Once you learn how to do it—and there are many different techniques and daily routines to accomplish the task—it becomes ingrained in your brain, and for some, it is hard to live any other way. Some are even lucky enough to be born as “Type A,” meaning that many of these techniques come naturally at an early age.

For most of us though, and even the Type A’s out there, there are always new things to learn to make your life more efficient and productive. That is the point of this article: to help you, the reader, sharpen your routine so that it facilitates a (hopefully) more productive existence. I hope you will take something useful away from these suggested life hacks.

Time management

This is probably the most important thing you can do to square away your life. You should despise the idea of wasted time. Make a schedule and plan out your day so that you are most effectively using the hours available to you. There are only so many in the day, after all, and since some should be used for sleeping, eating, and working out, that does not leave a ton in the remainder.

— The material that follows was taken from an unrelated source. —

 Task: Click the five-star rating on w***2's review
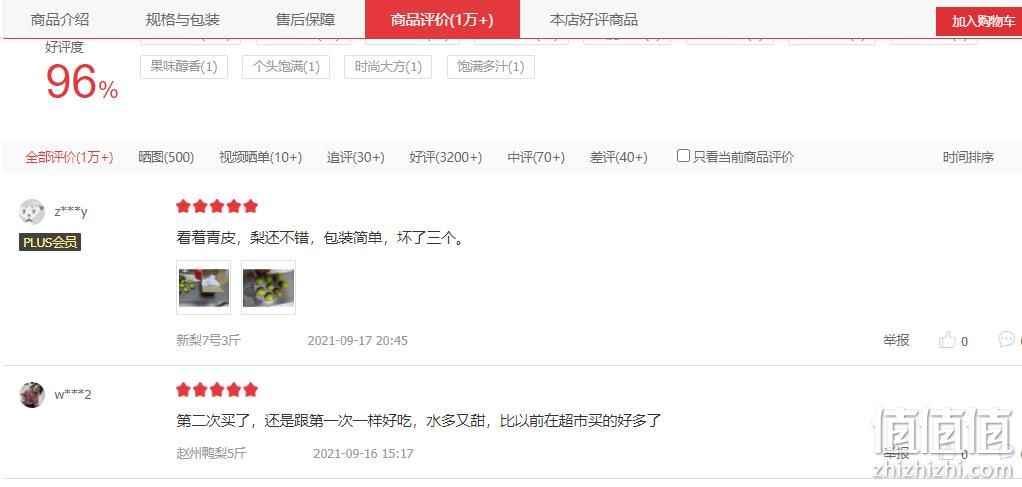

For example, if you know you need to write a SOFREP article, collect rent money, go by the dry cleaner’s, hit the grocery store, and pick kids up from soccer practice, then the neurons in your brain should be firing to compute the order in which those tasks can be completed in the most efficient manner.

Maybe you hit the dry cleaner on the way to the gym. Then you hit the store on the way home. Shower, eat, then knock out the article. Then, collect the rent on the way to get the kids from soccer. With this kind of time management, you avoid wasting valuable minutes (and gas) driving to do each chore separately. That gives you even more time in the day to get more shit done.

Design a routine

This piggybacks on the first tip. Routines can be boring, I will grant you that, but they also make for a less stressful and hectic life. One need not be rigid in the routine, but a regular and established “flow” of your day will help you keep your life organized.

This author, for example, works a fire shift every third day, so that basically accounts for 33 percent of my routine.  I then have a normal routine for the first day after shift, which varies depending on the day, and a separate routine for the second post-shift day. Again, they are not always the same, but generally speaking, the flow is similar day to day. Breakfast, the gym, writing, chores, and kid activities pretty much always take me through dinner, and are the constants of my routine. Fun stuff like shooting or running a road or trail race can be fit in when desired, and evenings are set aside for guitar playing, cooking dinner, reading, and some television.